The final coup dealt by the slimy timeserver Matt Hancock to the Leveson Inquiry’s intricate structure for the self-regulation of the press – and, increasingly importantly, of their websites – was a repellent spectacle. But the truth is that the scheme could never have worked.

Leveson got the balance all wrong. He muddled up two different things — the regulation of journalistic standards, and the handling of complaints from the public – then took the wrong approach to each.

The good Lord Justice was too tough on the one and too lax on the other: he bent over backwards to appease the press barons with a weak complaints structure that he crossed his fingers and hoped they would swallow. Anyone could have told him they wouldn’t. They are not of their own accord going to treat people who complain fairly, and that is that.

Redress for grievances is not a professional matter but a judicial one. You cannot ask the criminals to dispense justice; why should they? It can only be done by a tribunal of some kind, which can operate independently but must have statutory authority and be established by law. There is no way round that.

Leveson shied away from it, bowing to the press’s argument that the very existence of a court – which is accepted in every other field of national activity – is state interference in the press. But judgements would not be made nor influenced by politicians and no editorial interference would be brought to bear.

Look at broadcasting, regulated by Ofcom. You can’t get more state-run than Ofcom: founded by law, its bosses appointed and its rules decreed by government. It has the power to impose penalties including the compulsory broadcast of grovelling apologies.

But broadcasters respect Ofcom, because it sets fair and reasonable parameters for their work. Its penal judgements are always accepted, without demur.

No-one is ever going to suggest a licensing system for the press like that in broadcasting; the point is that the existence of a body that was set up by law does not in itself trample on press freedom.

The Press Recognition Panel (PRP) proposed by Leveson to supervise the “self-regulators” is scrupulously independent but set up by law so the press duly screamed it was a state censor and refused to co-operate. Parliament might as well have set up a proper tribunal with statutory power to award redress.

In Ireland the UK newspaper owners seem content to co-operate with a statutory Press Council. But no-one has been able to argue this case here because Leveson ducked it.

So we ended up with the prim and pointless PRP and above all the absurd injustice of Section 40 of the Crime and Courts Act, under which the redress that people might attain from a publication that has maligned them would depend on which regulator the offender happened to be affiliated to.

On the other hand, brimming with indignation over the conduct of the popular press, Leveson was oh-so-tough on the profession’s supervision of standards, setting ridiculous requirements on the membership of the various committees and sub-committees of “self-regulatory” bodies that were never going to regulate properly anyway.

Talk about displacement activity! For months if not years observers pored over appointments to these bodies to check they were sufficiently “lay”. But it makes little difference who is on a committee, because the amateurs soon get naturalised anyway. Are you going to sit in a room and tell Paul Dacre how to edit? Why should he take any notice?
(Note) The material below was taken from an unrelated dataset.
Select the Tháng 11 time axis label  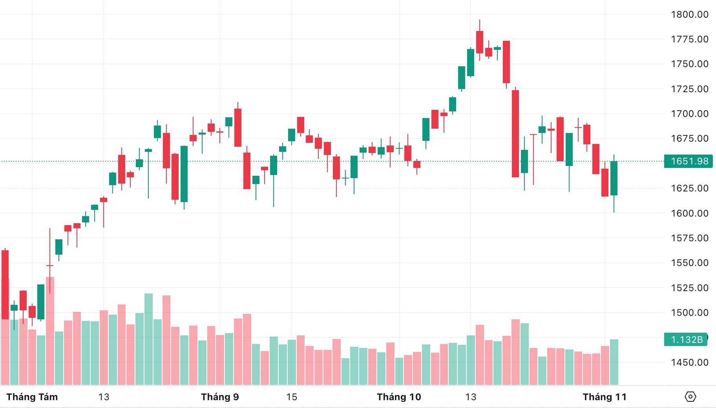click(605, 397)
People used to rail at the outrage of Dacre chairing the Press Complaints Commission’s Code of Practice committee. But it matters less who draws up a code, or even what it says – and they all say much the same — than whether or not it is enforced. Everyone knew that the PCC’s wasn’t and IPSO’s wouldn’t be. Except when it suits them for PR purposes, they are empty words.

When the press get things wrong and do real damage to people, then they should be independently and firmly judged by the tribunal.

Leveson’s futile gestures put journalists’ backs up. This was his second failure: he lost the profession. There are plenty of decent and principled journalists who hate what they sometimes have to do and want a fairer press but reluctantly supported their bosses because they saw Leveson as an attack on their work—which indeed is how it was generally presented.

The NUJ found this out when mounting discontent from newspaper members forced the union to withdraw support for the full implementation of Section 40 – it supported the “carrot” element but not the “stick”; a sensible position.

Section 40 has gone and good riddance to it; but the rest of the Leveson edifice will remain: the PRP, Impress and the rest, applying just to a corner of the media.

So the real legacy of his work, his third mistake, has been to corral the media into two camps: Impressers and Ipsoists, if you like: goodies and baddies, sheep and goats. That just entrenches positions and helps no-one.

Leveson did a wonderful job in the inquiry, exposing malpractice and corruption at the highest level – the networks of press, politicians and police. There has never been anything so revealing and possibly never will again. But when it came to remedies, his intentions were too trusting and benign.

Tim Gopsill is a journalist and the Editor of Free Press, the journal of the Campaign for Press and Broadcasting Freedom.